• Addiction;
  • pregnancy;
  • screening

Unchanged since its articulation in 1968 by the World Health Organization, the object of screening remains ‘to discover among the apparently well who are in fact suffering from disease’ [1]. Guidelines for a good screening test remain the following: the availability of treatment, latent disease state, patient acceptability and a balance of benefits to harms on the population level.

Ondersma et al. [2] propose a novel screening instrument for drug use in the prenatal period. The authors are to be commended in approaching the subject area with an understanding of the shame and stigma that often accompanies drug use during pregnancy. To overcome what they term ‘hesitancy in disclosure’, the authors propose and validate an indirect screening method (Wayne Indirect Drug Use Screener: WIDUS). Using both urine and hair toxicology as the gold standard, the indirect screening instrument performed similarly to other published screening instruments and better than a direct screener, the Drug Abuse Screening Test (DAST), in their sample.

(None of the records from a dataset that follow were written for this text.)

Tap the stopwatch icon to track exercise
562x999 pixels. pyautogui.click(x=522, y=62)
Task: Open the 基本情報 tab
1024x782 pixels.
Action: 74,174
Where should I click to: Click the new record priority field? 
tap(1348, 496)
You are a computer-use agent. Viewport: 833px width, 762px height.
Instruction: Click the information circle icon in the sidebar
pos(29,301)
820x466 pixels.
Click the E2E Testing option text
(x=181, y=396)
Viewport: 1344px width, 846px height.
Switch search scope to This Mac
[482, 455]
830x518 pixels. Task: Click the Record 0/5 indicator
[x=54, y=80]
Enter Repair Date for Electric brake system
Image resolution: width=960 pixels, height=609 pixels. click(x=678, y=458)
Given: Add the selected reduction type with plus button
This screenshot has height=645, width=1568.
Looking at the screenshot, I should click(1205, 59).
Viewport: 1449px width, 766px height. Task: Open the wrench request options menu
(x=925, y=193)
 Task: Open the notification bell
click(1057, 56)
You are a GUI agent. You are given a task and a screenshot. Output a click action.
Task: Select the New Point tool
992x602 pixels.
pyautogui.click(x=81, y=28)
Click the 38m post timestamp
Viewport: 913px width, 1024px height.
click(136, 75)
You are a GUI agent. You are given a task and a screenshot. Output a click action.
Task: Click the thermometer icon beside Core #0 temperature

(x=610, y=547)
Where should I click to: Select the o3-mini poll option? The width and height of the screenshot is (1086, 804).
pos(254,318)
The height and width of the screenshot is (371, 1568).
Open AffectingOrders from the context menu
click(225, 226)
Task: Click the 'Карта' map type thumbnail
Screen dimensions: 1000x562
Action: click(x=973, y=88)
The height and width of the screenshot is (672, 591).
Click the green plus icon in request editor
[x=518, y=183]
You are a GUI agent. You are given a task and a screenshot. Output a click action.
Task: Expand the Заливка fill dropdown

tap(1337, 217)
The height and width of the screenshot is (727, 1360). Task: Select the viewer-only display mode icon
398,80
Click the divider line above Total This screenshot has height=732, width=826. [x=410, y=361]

As an obstetrician gynecologist who provides care to pregnant women with drug problems, I understand the importance of this topic. However, I am uncertain as to the benefit of a new screening instrument in general, and have reservations about the clinical utility of indirect methods in particular.

From the 4Ps Plus to the Zuckerman–Kuhlman Personality Questionnaire (ZKPQ), the Substance Use Screening and Assessment Instruments Database managed by the Alcohol and Drug Abuse Institute at the University of Washington currently catalogues 904 unique instruments, of which 15 have been developed specifically for or validated in pregnant women [3]. To my knowledge, there is a single systematic review of substance screening during pregnancy. Bradley et al. investigated seven alcohol screening instruments and failed to demonstrate any large differences in test characteristics between them [4]. To date, no single method is recommended by professional societies in the United States [5, 6] or Canada [7]. The overall absence of any evidence privileging one screening method over another begs the question as to whether additional instruments need to be developed.

One of the problems with screening for drug use during pregnancy is the inconsistent uptake of screening among providers. Although universal screening is recommended [8], it is far from achieved [9]. More common in the United States is selective screening based on race, poverty and poor pregnancy outcomes [10]. This selective screening is highly discretionary [11], and betrays a disturbing bias among providers of women's health care towards the legal coercion of pregnant women with drug problems [12]. A new screening instrument is unlikely to change these realities.

Unlike direct screening methods which rely on self-report, indirect methods attempt to capture use without using a tool that refers to drug use. The concept and appeal of indirect screening has existed for several decades [13]. However, the evidence to support its superiority is lacking. For example, a recent review of one of the most used indirect screeners (Substance Abuse Subtle Screening Inventory: SASSI) showed no benefit in detecting substance use correctly compared with direct methods [14].

Screening only makes public health sense if linked to evidence-based interventions. Clinically, a positive screen invites the opportunity to discuss drug problems and provide brief interventions based upon the individual's readiness to change. Ondersma et al. note that the primary motivation for indirect screening is that under-reporting leads to missed opportunities for interventions. However, non-disclosure reflects a lack of readiness to change (a context in which brief interventions are not indicated) or a mistrust of the provider/clinical encounter (a context in which brief interventions may be harmful), or both. Therefore, it is difficult to see how indirect screening would lead to brief interventions without confrontation, an approach that Ondersma et al. describe correctly as ‘inaccurate, unethical and counterproductive’ [2].

In this regard, the clinical utility of indirect screening appears more similar to toxicology testing than to direct screening and therefore raises similar ethical questions [15], specifically the potential harms of false positive results. Using the data from Ondersma et al.'s Table 3, I calculate a false positive rate of at least 7% (cut score 4) to as high as 34% (cut score 2) in the WIDUS screen, which is higher than the DAST-10 in their sample (range 2–10%). This is concerning, as one of the consequences of a positive screen may be a report to Child Protective Services.

In conclusion, I believe that we need to move beyond the quest for the perfect test and focus instead on educating providers and empowering mothers such that the complex issues of drug use in pregnancy can be addressed safely and with compassion.